読む文章

==========

研修医の備忘録

小児科を目指す医師のブログ。1日1abstractを目標に更新中。

稀な疾患を調べる新生児採血は有害性の方が高いかもしれない

Association between use of systematic reviews and national policy recommendations on screening newborn babies for rare diseases: systematic review and meta-analysis.

Taylor-Phillips S,et al. BMJ. 2018.


【目的】

新生児血液スポット検査を使用してまれな疾患をスクリーニングするかどうかの推奨事項が国際的に違いがあることを、システマティックレビューの使用で、部分的に説明できるかどうかを理解すること。


【デザイン】

ステマティックレビューとメタアナリシス。


【データソース】

26の全国スクリーニング機関のウェブサイト検索。


【研究選択のための基準】

新生児血液スポット検査を使用して何らかの状態をスクリーニングするかどうか触れた、ジャーナル記事、論文、法的文書、プレゼンテーション、会議の要約、または全国勧告に関するレポートを対象とした。日付や言語に制限はつけなかった。


【除外したデータ】

2人のレビューアが独立して、システマティックレビューが含まれているか、試験データが正確か、早期発見の利点はあるか、および過剰診断の潜在的な害に関するデータを含んでいるかどうかを元に、スクリーニングを推奨しているのか推奨していないのか評価した。

 

【分析】

ステマティックレビューの結果としてスクリーニングを推奨する結論に至った確率について、複数の研究にまたがるメタ分析によって推定された。


【結果】

14か国の104の研究を評価した93のレポートが含まれ、合計276の提唱(分析単位)が含まれていた。スクリーニングは159(58%)で推奨され、98(36%)では推奨されず、19(7%)ではどちらとも言えないとされた。システマティックレビューが含まれた提唱は60(22%)だけだった。システマティックレビューが含まれた研究では、スクリーニングが推奨される確率の低下した(23/60(38%)vs136/216(63%)、オッズ比0.17、95%信頼区間0.07〜0.43)。スクリーニングを推奨する研究では、試験の正確さ、早​​期発見の利点、および過剰診断に関しては、それぞれ115(42%)、83(30%)、211(76%)で考慮していなかった。


【結論】

ステマティックレビューの手法を使用すると、スクリーニングが推奨される可能性が低くなる。新生児血液スポット検査を使用してまれな疾患のスクリーニングを実施する国家政策の大部分では、スクリーニングの主な利点と有害性に関する証拠を評価できていない。

==========

抽出した情報
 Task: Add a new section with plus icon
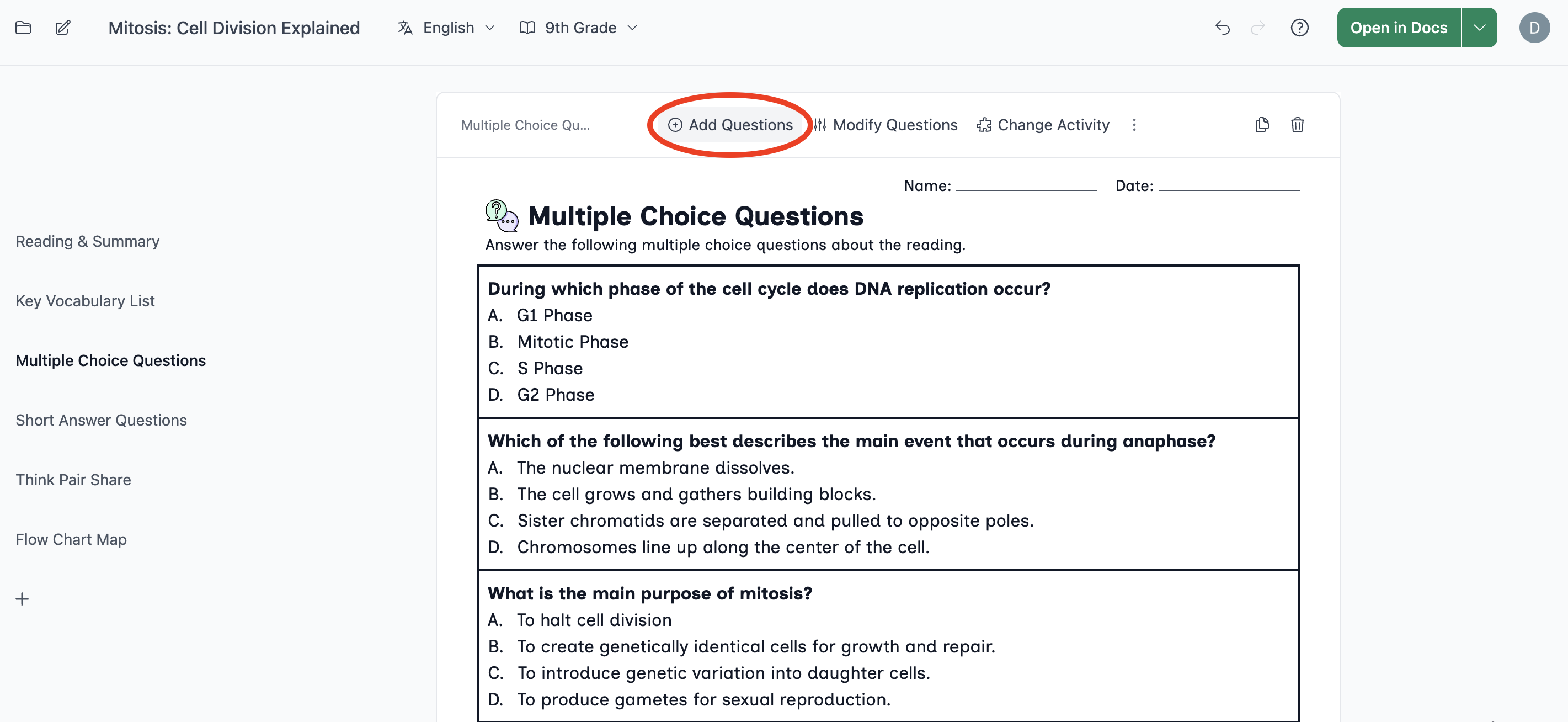coord(22,599)
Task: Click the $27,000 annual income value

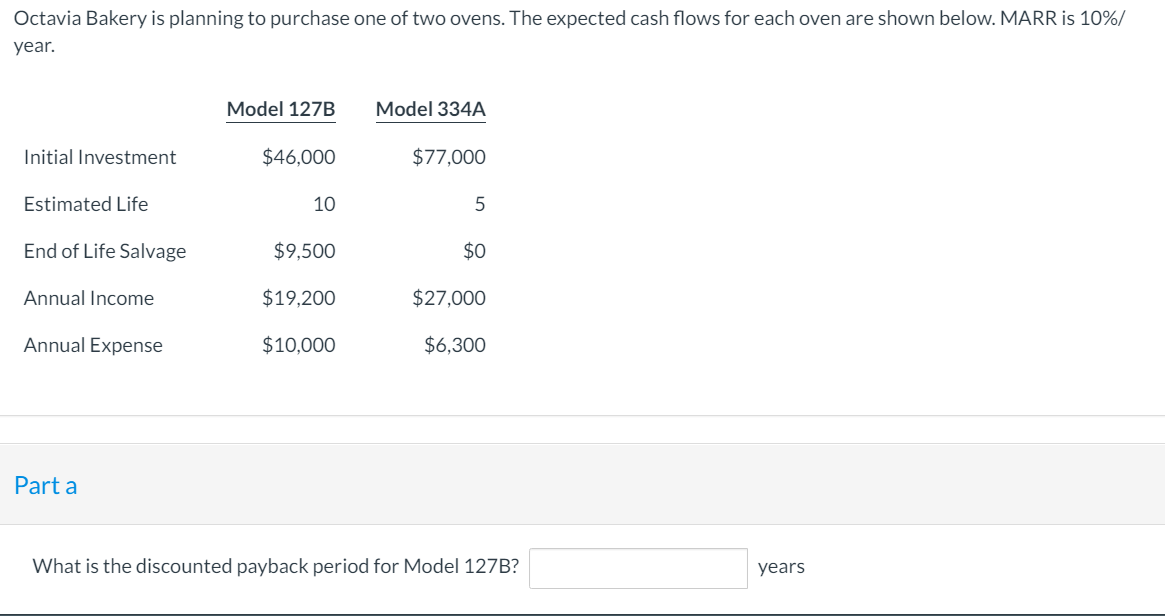Action: [449, 298]
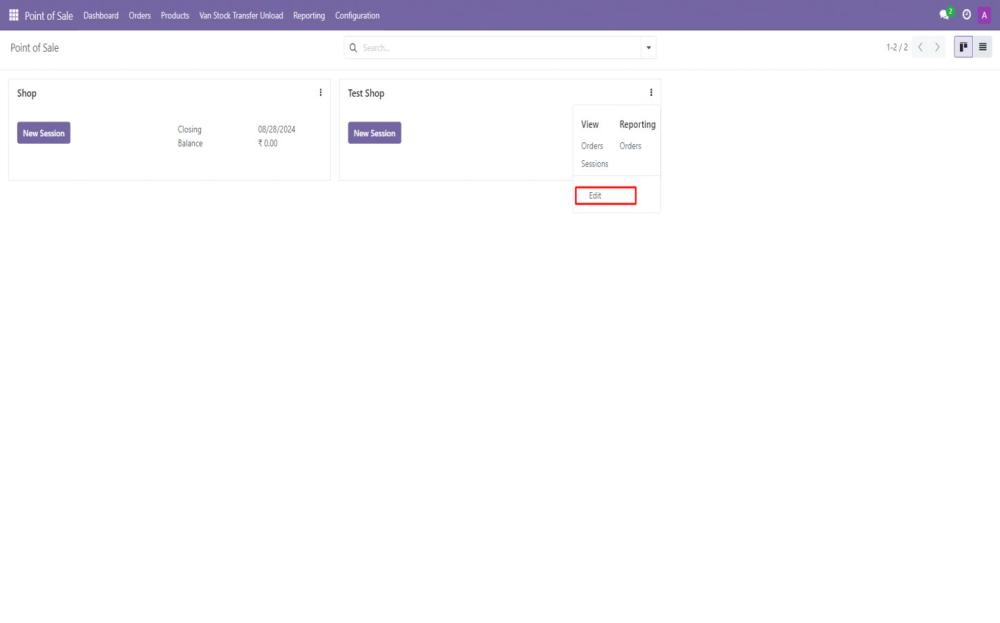Open the activities clock icon
The width and height of the screenshot is (1000, 623).
point(967,15)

==========

課題
読む文章の【結果】では、何か国の研究が評価されたとあるか。

解答欄
14か国